Commemorating Juneteenth at Informatica with AI Ethics Expert Dr. Brandeis Marshall
Earlier this month, Informatica Black Resource Group (IBRG) hosted data equity strategist and author of Data Conscience, Dr. Brandeis Marshall, for an internal event commemorating Juneteenth. We invited Dr. Marshall to lead an interactive discussion on mitigating bias and reducing discrimination in data and AI.
During the insightful session, we covered topics including:
- How bias is defined
- Real-world examples of bias in AI
- Why we all should care about mitigating bias (even those of us who are not in technical roles)
Dr. Marshall shared an immense amount of valuable information with us. While it’s challenging to distill all we learned into just a few points, here are some of the key takeaways:
- Various types of bias exist…and they co-exist
For our discussion, Dr. Marshall focused on four types of bias, which she categorized into two major groups:
Statistical bias, which she describes as “grounded in the mathematical formulation.” It includes data and algorithmic bias.
Societal bias, which she describes as “grounded in the presence and dissemination of prejudice in our processes, systems and institutions.” It encompasses human and business bias.
Although these biases live in separate categories, Dr. Marshall suggests we should consider how they interact. For instance, societal inequity may associate with or amplify a statistical error.

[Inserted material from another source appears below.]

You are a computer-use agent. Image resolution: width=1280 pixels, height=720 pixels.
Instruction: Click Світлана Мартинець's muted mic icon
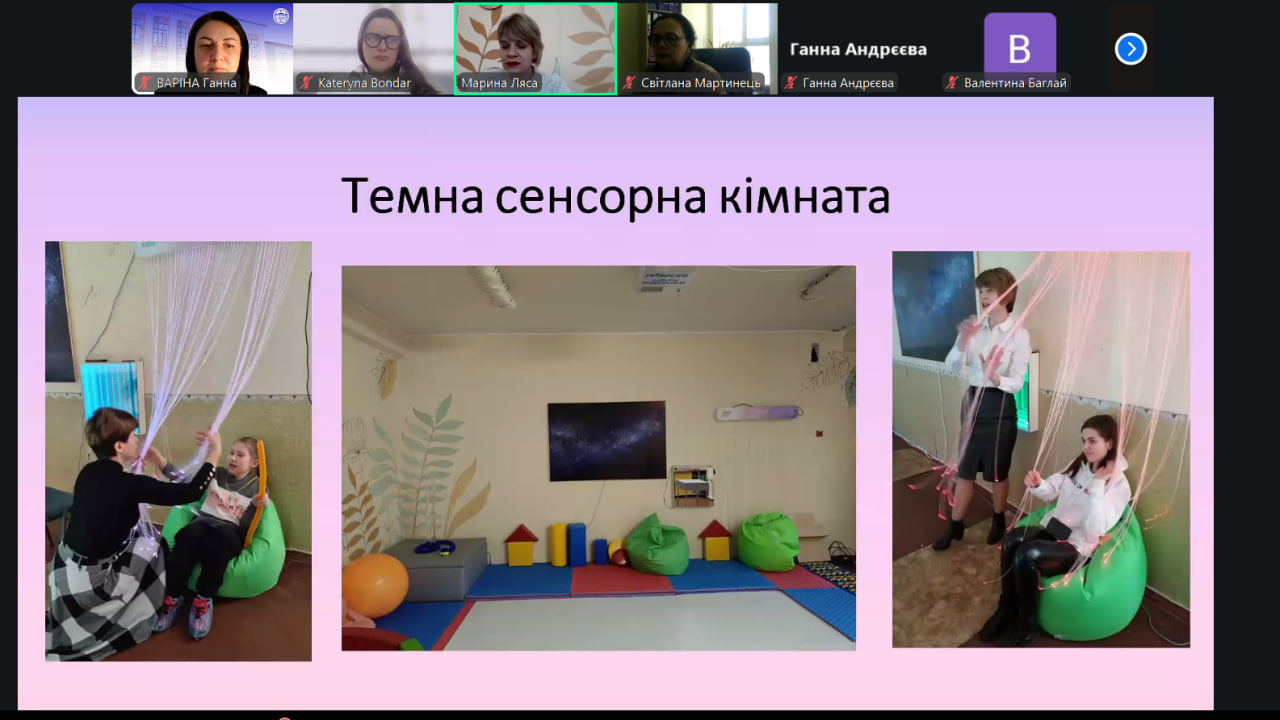pos(630,83)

- To help mitigate bias, use “The Bias Wheel”
To characterize the relationship among the different forms of bias, Dr. Marshall describes the four types of bias described above as part of a wheel, aptly called “The Bias Wheel.” Each spoke within the wheel represents one of the four types of bias.
The Bias Wheel can start rotating at any point. As the wheel turns, each spoke (type of bias) is impacted by the other three. For example, human bias can affect data creation for algorithms that ultimately inform business decisions.
When building AI tools, thinking about these relationships and potential sources of bias can help encourage discussions around solutions (policies, procedures, etc.) to help mitigate bias.
- Where to start? Ask questions!
Regarding practical steps for getting started and adopting the bias wheel: Dr. Marshall suggests simply asking these questions about the data you’re sourcing to improve your awareness of potential bias:
Does the data we need already exist?
If so, thoroughly understand where the data originated and its original purpose.
If not, what are your data-gathering procedures? And how much harm could they be causing?
Do we own the right to do what we want with the data?
If not, you’ll need to stop and consider your next steps, such as whether you wish to purchase a license.
Whether you are technical or business-oriented, asking questions like these will help you develop the transparency you need to begin intentionally addressing bias.
Supporting Ethical AI with Effective Data Management
While our discussion was centered on bias, there are many other aspects to consider within the realm of ethical and responsible AI. Other elements include data privacy, transparency, accountability and more. With so many components involved, you may wonder how to address each of them adequately.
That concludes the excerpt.